Search code examples
pythongensimword2vec

Why Word2Vec function returns me a lot of 0.99 values


I'm trying to apply a word2vec model on a review dataset. First of all I apply the preprocessing to the dataset:

df=df.text.apply(gensim.utils.simple_preprocess)

and this is the dataset that I get:

0       [understand, location, low, score, look, mcdon...
3       [listen, it, morning, tired, maybe, hangry, ma...
6       [super, cool, bathroom, door, open, foot, nugg...
19      [cant, find, better, mcdonalds, know, getting,...
27      [night, went, mcdonalds, best, mcdonalds, expe...
                              ...
1677    [mcdonalds, app, order, arrived, line, drive, ...
1693    [correct, order, filled, promptly, expecting, ...
1694    [wow, fantastic, eatery, high, quality, ive, e...
1704    [let, tell, eat, lot, mcchickens, best, ive, m...
1716    [entertaining, staff, ive, come, mcdees, servi...
Name: text, Length: 283, dtype: object

Now I create the Word2Vec model and train it:

model = gensim.models.Word2Vec(sentences=df, vector_size=200, window=10, min_count=1, workers=6)
model.train(df,total_examples=model.corpus_count,epochs=model.epochs)
print(model.wv.most_similar("service",topn=10))

What I dont understand is that the function most_similar() returns to me a lot of 0.99 of similarity.

[('like', 0.9999310970306396), ('mcdonalds', 0.9999251961708069), ('food', 0.9999234080314636), ('order', 0.999918520450592), ('fries', 0.9999175667762756), ('got', 0.999911367893219), ('window', 0.9999082088470459), ('way', 0.9999075531959534), ('it', 0.9999069571495056), ('meal', 0.9999067783355713)]

What am I doing wrong?


Solution

  • You're right that's not normal.

    It is unlikely that your df is the proper format Word2Vec expects. It needs a re-iterable Python sequence, where each item is a list of string tokens.

    Try displaying next(iter(df)), to see the 1st item in df, if iterated over as Word2Vec does. Does it look like a good piece of training data?

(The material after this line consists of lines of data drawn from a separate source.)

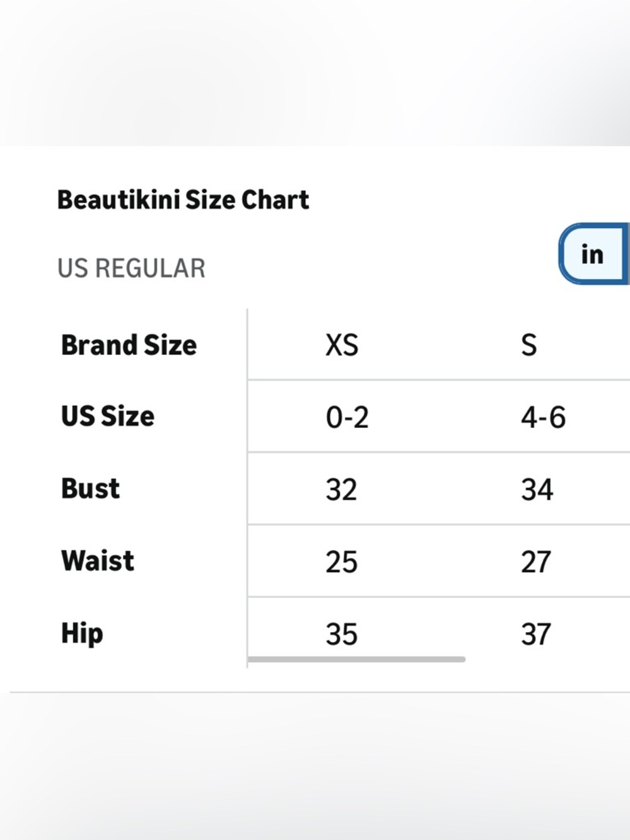Select the S brand size cell
630x840 pixels.
[x=528, y=345]
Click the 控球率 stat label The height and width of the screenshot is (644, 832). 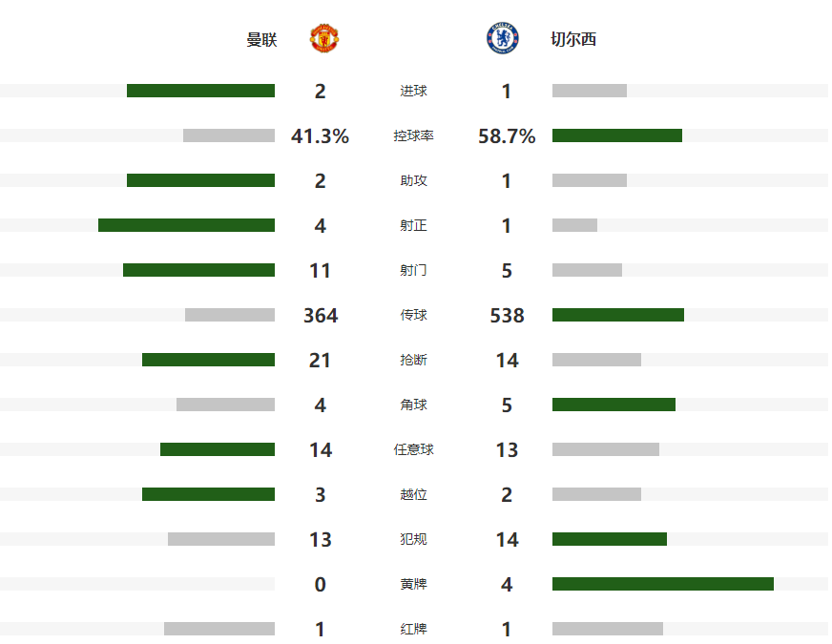413,136
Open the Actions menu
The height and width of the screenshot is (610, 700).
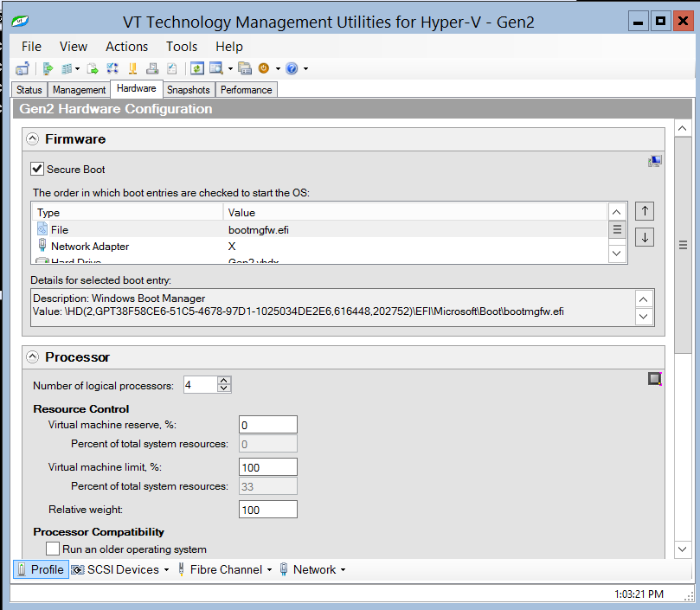pyautogui.click(x=126, y=47)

    Separately regarding your code:

    • min_count=1 is always a bad idea with Word2Vec - rare words can't get good vectors but do, in aggregate, serve a lot like random noise making nearby words harder to train. Generally, the default min_count=5 shouldn't be lowered unless you're sure that will help your results, because you can compare that value's effects versus lower values. And if it seems like too much of your vocabulary disappears because words don't appear even a measly 5 times, you likely have too little data for this data-hungry algorithm.
    • Only 283 texts are unlikely to be enough training data unless each text has tens of thousands of tokens. (And even if it were possible to squeeze some results from this far-smaller-than-ideal corpus, you might need to shrink the vector_size and/or increase the epochs to get the most out of minimal data.
    • If you supply a corpus to sentences in the Word2Vec() construction, you don't need to call .train(). It will have already automatically used that corpus fully as part of the constructor. (You only need to call the indepdendent, internal .build_vocab() & .train() steps if you didn't supply a corpus at construction-time.)

    I highly recommend you enable logging to at least the INFO level for the relevant classes (either all Gensim or just Word2Vec). Then you'll see useful logging/progress info which, if you read over, will tend to reveal problems like the redundant second training here. (That redundant training isn't the cause of your main problem, though.)